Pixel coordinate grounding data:

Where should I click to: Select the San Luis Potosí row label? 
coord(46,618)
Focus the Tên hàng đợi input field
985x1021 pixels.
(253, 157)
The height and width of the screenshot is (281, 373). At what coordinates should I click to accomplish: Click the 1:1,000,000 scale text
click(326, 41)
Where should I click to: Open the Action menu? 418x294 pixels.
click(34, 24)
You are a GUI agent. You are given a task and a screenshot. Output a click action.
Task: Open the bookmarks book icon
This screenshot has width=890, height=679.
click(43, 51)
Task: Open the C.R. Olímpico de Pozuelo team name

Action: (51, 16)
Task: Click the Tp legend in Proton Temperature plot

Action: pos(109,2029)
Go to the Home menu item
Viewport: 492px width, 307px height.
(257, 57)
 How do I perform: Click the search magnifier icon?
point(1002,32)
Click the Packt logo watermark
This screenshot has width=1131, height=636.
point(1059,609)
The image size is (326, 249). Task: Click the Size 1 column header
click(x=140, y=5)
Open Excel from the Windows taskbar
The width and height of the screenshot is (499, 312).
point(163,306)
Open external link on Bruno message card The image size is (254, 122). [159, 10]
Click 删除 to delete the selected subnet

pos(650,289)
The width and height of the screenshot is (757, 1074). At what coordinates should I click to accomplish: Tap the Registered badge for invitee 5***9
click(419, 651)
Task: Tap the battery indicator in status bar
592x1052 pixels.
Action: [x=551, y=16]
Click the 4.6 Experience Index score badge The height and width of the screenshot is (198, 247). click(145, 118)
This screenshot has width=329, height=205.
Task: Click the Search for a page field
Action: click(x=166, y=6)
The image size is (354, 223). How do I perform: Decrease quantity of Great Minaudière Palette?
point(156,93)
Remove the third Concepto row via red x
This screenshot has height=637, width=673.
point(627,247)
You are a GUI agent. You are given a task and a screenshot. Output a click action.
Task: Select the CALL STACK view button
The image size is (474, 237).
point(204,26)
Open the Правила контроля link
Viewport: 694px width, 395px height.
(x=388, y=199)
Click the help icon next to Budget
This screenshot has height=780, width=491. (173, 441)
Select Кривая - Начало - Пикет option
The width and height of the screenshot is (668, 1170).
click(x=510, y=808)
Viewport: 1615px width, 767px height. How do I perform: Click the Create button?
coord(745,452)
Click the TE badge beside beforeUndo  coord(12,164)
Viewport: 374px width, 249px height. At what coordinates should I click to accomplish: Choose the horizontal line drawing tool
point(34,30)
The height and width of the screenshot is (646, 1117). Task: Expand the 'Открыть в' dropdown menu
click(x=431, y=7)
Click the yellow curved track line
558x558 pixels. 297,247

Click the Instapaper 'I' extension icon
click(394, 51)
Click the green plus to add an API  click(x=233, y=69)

What to produce
In your answer, repeat each of the records exactly.

Response to the task
Where should I click to: Select the San Luis Potosí row label? 
coord(46,618)
Focus the Tên hàng đợi input field
985x1021 pixels.
(253, 157)
The height and width of the screenshot is (281, 373). At what coordinates should I click to accomplish: Click the 1:1,000,000 scale text
click(326, 41)
Where should I click to: Open the Action menu? 418x294 pixels.
click(34, 24)
You are a GUI agent. You are given a task and a screenshot. Output a click action.
Task: Open the bookmarks book icon
This screenshot has width=890, height=679.
click(43, 51)
Task: Open the C.R. Olímpico de Pozuelo team name

Action: (51, 16)
Task: Click the Tp legend in Proton Temperature plot

Action: pos(109,2029)
Go to the Home menu item
Viewport: 492px width, 307px height.
(257, 57)
 How do I perform: Click the search magnifier icon?
point(1002,32)
Click the Packt logo watermark
This screenshot has width=1131, height=636.
point(1059,609)
The image size is (326, 249). Task: Click the Size 1 column header
click(x=140, y=5)
Open Excel from the Windows taskbar
The width and height of the screenshot is (499, 312).
point(163,306)
Open external link on Bruno message card The image size is (254, 122). [159, 10]
Click 删除 to delete the selected subnet

pos(650,289)
The width and height of the screenshot is (757, 1074). At what coordinates should I click to accomplish: Tap the Registered badge for invitee 5***9
click(419, 651)
Task: Tap the battery indicator in status bar
592x1052 pixels.
Action: [x=551, y=16]
Click the 4.6 Experience Index score badge The height and width of the screenshot is (198, 247). click(145, 118)
This screenshot has width=329, height=205.
Task: Click the Search for a page field
Action: click(x=166, y=6)
The image size is (354, 223). How do I perform: Decrease quantity of Great Minaudière Palette?
point(156,93)
Remove the third Concepto row via red x
This screenshot has height=637, width=673.
point(627,247)
You are a GUI agent. You are given a task and a screenshot. Output a click action.
Task: Select the CALL STACK view button
The image size is (474, 237).
point(204,26)
Open the Правила контроля link
Viewport: 694px width, 395px height.
(x=388, y=199)
Click the help icon next to Budget
This screenshot has height=780, width=491. (173, 441)
Select Кривая - Начало - Пикет option
The width and height of the screenshot is (668, 1170).
click(x=510, y=808)
Viewport: 1615px width, 767px height. How do I perform: Click the Create button?
coord(745,452)
Click the TE badge beside beforeUndo  coord(12,164)
Viewport: 374px width, 249px height. At what coordinates should I click to accomplish: Choose the horizontal line drawing tool
point(34,30)
The height and width of the screenshot is (646, 1117). Task: Expand the 'Открыть в' dropdown menu
click(x=431, y=7)
Click the yellow curved track line
558x558 pixels. 297,247

Click the Instapaper 'I' extension icon
click(394, 51)
Click the green plus to add an API  click(x=233, y=69)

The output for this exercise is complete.